Cezaların hiçbirinin hukuki dayanağı  ve toplumsal meşruiyeti bulunmuyor
YAYINLAMA: 22 Mayıs 2022 / 20.45
GÜNCELLEME: 22 Mayıs 2022 / 20.45
TMMOB, 14 Mayıs tarihinde Ankara'da gerçekleştirdiği Danışma Kurulu'nun ardından ‘Gezi'ye, Emeğimize ve Mesleğimize sahip çıkıyoruz’ sloganıyla tüm illerde eylemler yapıyor.
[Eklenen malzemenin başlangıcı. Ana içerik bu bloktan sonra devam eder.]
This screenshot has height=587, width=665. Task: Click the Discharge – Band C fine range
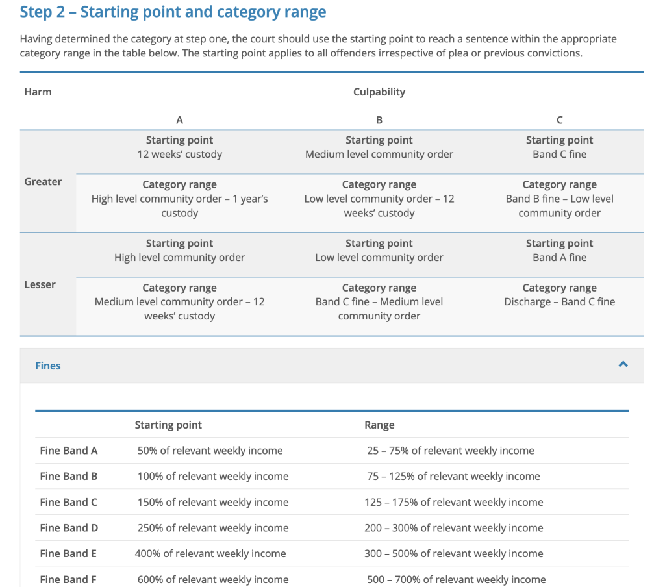point(559,301)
Eylem kapsamında TMMOB Gaziantep İl Koordinasyon Kurulu açıklama yaptı
TMMOB Gaziantep İKK Sekteri Aykut Kocalar, “İktidar güdümündeki mahkemenin verdiği bu cezaların hiçbir hukuki dayanağı ve toplumsal meşruiyeti bulunmuyor. Gezi Direnişi ve bu direnişin parçası olmuş herkes bu tarih karşısında ve toplum vicdanında tertemiz ve lekesiz. İktidar zorbalığına dün boyun eğmedik, bugün de boyun eğmeyeceğiz. Gezi Direnişini, Gezi Davası’nda ceza alan arkadaşlarımızı, uğruna bedeller ödediğimiz değerlerimizi, kamusal faydayı ve meslektaşlarımızın haklarını savunmaya devam edeceğiz” şeklinde konuşma yaptı.  
Yoksulluk ve geçim sıkıntısı  halkın yaşam tarzı haline geldi 
Hayat pahalılığının, işsizlik ve yoksulluğun toplumun tüm kesimlerini tükenme noktasına getirdiği tespitinde bulunan Kocalar, “Ürettiğinin, alın terinin karşılığını alamadan çalışan milyonlarca emekçi ev kirası, ulaşım masrafları ve faturalar nedeniyle ay sonunu getiremez oldu. Milyonlarca kişi geçimini sağlayabilmek için borç batağına sürüklenerek adeta bankalar için çalışır hale geldi. Yoksulluk ve geçim sıkıntısı halkın yaşam tarzı haline geldi. Derin ekonomik kriz mühendis, mimar ve şehir plancılarının hayatlarını da etkiliyor. Başta işsiz meslektaşlarımızın olmak üzere kamuda ve özel sektörde her türlü mühendislik, mimarlık ve şehir planlama hizmetlerini, planlama, projelendirme, uygulama, denetleme işlerini yapan meslektaşlarımız giderek daha büyük bir hayat zorluğu ile baş etmeye çalışıyor” dedi.  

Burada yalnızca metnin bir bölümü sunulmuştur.